L’Office de contrôle des avoirs étrangers (OFAC) du département du Trésor américain a imposé, ce jeudi 30 avril, des sanctions à l’ancien président de la République démocratique du Congo (RDC), Joseph Kabange Kabila, pour son soutien au Mouvement du 23 mars (M23) et à l’Alliance du fleuve Congo (AFC). Il s’agit d’un mouvement rebelle qui a conquis de vastes portions de territoire dans l’est de la RDC, notamment les chefs-lieux des provinces du Nord-Kivu et du Sud-Kivu, ainsi que d’autres localités de ces deux provinces, avec le soutien militaire, financier et logistique direct des Forces de défense rwandaises (RDF).
Selon un communiqué parvenu à la rédaction de ACTUALITE.CD, l’OFAC indique que cette démarche, visant le quatrième président de l’histoire de la RDC, s’inscrit dans le cadre du soutien au processus de paix en cours, notamment à travers l’accord de Washington signé entre Kinshasa et Kigali sous les auspices de l’administration Trump, ainsi que leur engagement à promouvoir un cadre d’intégration économique régionale visant à développer le commerce et les investissements, à renforcer la transparence des chaînes d’approvisionnement en minéraux critiques et à ouvrir la voie à des investissements plus importants dans la région.
" Le président Trump ouvre la voie à la paix en République démocratique du Congo et il a clairement indiqué que ceux qui continuent de semer l’instabilité devront répondre de leurs actes ", a déclaré le secrétaire au Trésor, Scott Bessent . " Le Trésor continuera d’utiliser tous les moyens à sa disposition pour garantir l’intégrité des accords de Washington ", a-t-il martelé dans le communiqué
L’OFAC a désigné Joseph Kabila conformément au décret exécutif (EO) 13413, tel que modifié par le décret exécutif 13671, pour avoir apporté une aide matérielle, un parrainage ou un soutien financier, matériel ou technologique, ainsi que des biens ou des services à l’appui du M23 et de l’AFC. À la suite de la décision prise ce jeudi 30 avril 2026, tous les biens et intérêts patrimoniaux de la personne désignée ou bloquée décrite ci-dessus, situés aux États-Unis ou détenus ou contrôlés par des personnes américaines, sont bloqués et doivent être déclarés à l’OFAC.
De plus, précise l'OFAC, toute entité détenue, directement ou indirectement, individuellement ou collectivement, à hauteur de 50% ou plus par une ou plusieurs personnes bloquées est également considérée comme bloquée. Sauf autorisation accordée par une licence générale ou spécifique délivrée par l’OFAC, ou en cas d’exemption, la réglementation de l’OFAC interdit généralement toute transaction effectuée par des personnes américaines ou sur le territoire des États-Unis (y compris en transit) et portant sur des biens ou intérêts patrimoniaux de personnes bloquées.

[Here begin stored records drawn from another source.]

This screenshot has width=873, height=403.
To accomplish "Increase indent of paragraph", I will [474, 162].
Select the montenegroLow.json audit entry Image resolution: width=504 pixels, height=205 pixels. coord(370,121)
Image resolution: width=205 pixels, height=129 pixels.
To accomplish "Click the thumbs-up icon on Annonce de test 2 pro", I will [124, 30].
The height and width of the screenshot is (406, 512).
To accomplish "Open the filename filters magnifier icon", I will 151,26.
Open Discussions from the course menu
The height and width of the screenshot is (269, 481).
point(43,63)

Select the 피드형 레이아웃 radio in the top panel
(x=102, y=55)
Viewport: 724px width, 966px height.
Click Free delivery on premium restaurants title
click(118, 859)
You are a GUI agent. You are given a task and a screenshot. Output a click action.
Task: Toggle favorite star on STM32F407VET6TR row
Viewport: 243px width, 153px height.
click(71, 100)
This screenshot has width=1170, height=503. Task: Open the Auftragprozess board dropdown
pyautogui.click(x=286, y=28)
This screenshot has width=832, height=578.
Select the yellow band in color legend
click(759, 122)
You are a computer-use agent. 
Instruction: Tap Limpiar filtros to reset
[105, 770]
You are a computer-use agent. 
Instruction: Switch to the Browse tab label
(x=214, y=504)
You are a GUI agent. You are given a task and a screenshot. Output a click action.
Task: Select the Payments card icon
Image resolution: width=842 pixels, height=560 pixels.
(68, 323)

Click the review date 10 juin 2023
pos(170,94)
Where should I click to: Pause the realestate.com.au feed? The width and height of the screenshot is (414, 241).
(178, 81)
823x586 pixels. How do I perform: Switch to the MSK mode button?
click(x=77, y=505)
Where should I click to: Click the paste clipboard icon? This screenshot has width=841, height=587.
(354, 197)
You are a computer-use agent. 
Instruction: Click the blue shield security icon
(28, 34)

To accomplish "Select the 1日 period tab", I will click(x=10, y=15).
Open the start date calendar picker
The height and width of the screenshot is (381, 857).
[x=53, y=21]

Cette nouvelle sanction intervient plus d’un mois après que l’OFAC du département du Trésor américain a imposé des sanctions aux Forces de défense rwandaises (FDR), l’armée du Rwanda, ainsi qu’à quatre de leurs hauts responsables. Les FDR soutiennent activement, entraînent et combattent aux côtés du Mouvement du 23 mars (M23), un groupe armé sanctionné par les États-Unis et les Nations unies, responsable de violations des droits humains et d’une crise de déplacements massifs de population en RDC.
Sur le plan interne, Joseph Kabila a déjà été accusé de ces faits de soutien à la rébellion de l’AFC/M23, ce qui lui a valu une condamnation à la peine de mort par la Haute Cour militaire de la RDC, en son absence à Kinshasa, compliquant davantage son retour dans la capitale malgré ses appels, avec son mouvement, à la tenue d’un dialogue national. Sa famille politique a toujours rejeté ces accusations, estimant qu’il s’agit d’un complot du régime Tshisekedi visant à écarter un adversaire de la scène politique.